▸ **DOCUMENT EXCERPT**
+ + + + +
A flexible, allosteric loop regulates protein activity and rewires electrostatics.

Allostery is a key driver of protein function and behavior in biological systems. Historically, allosteric regulation has been attributed to conformational and dynamic changes, mostly derived from well-structured regions of proteins. While the regulatory contributions of specific unstructured elements, such as catalytic loops near the active site, have been widely characterized, the role of distal, flexible loops remains poorly understood. Here, we investigate the allosteric protein chorismate mutase (CM), a homodimeric enzyme critical for the biosynthesis of aromatic amino acids. Although CM is differentially regulated by tryptophan and tyrosine via a shared pocket over 25 Å from the active site, their near-identical NMR spectra suggest that alternative mechanisms may explain TrpCM and TyrCM's distinct functional landscapes. We demonstrate that a mutation within a structurally invisible and highly flexible loop, loop 11-12, located far from the active site, drastically alters CM's activity landscape. Using paramagnetic labeling of the loop, we show that loop 11-12 undergoes transient excursions toward the active site, but only in the presence of the activator Trp, which binds over 20 Å away. Furthermore, employing a novel NMR approach, we show that loop 11-12 modulates CM's electrostatics, potentially influencing charge distribution to provide another control of enzymatic activity. Our findings support a sophisticated allosteric process in which a flexible, distal loop is functionally coupled to both the effector binding region and the active site. This mechanism provides new insights into the diverse ways proteins achieve allosteric regulation and may contribute to understanding flexible regions in other allosteric systems.
+ + + + +
▸ **DATA EXCERPT**
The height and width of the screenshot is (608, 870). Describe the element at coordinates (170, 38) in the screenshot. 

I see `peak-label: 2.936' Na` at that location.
+ + + + +
▸ **ACTIVITY 1**
According to the abstract on chorismate mutase, why might alternative mechanisms explain the distinct functional landscapes of TrpCM and TyrCM? Answer in one to three sentences.
▸ **ACTIVITY 2**
In the abstract on chorismate mutase, what biosynthetic process is the enzyme described as critical for?
Use only the abstract on chorismate mutase to complete the following work.

▸ **TASK RESPONSE 1**
Tryptophan and tyrosine regulate CM differently through a shared pocket over 25 Å from the active site. Yet TrpCM and TyrCM have near-identical NMR spectra, which suggests that alternative mechanisms may explain their distinct functional landscapes.

▸ **TASK RESPONSE 2**
The biosynthesis of aromatic amino acids.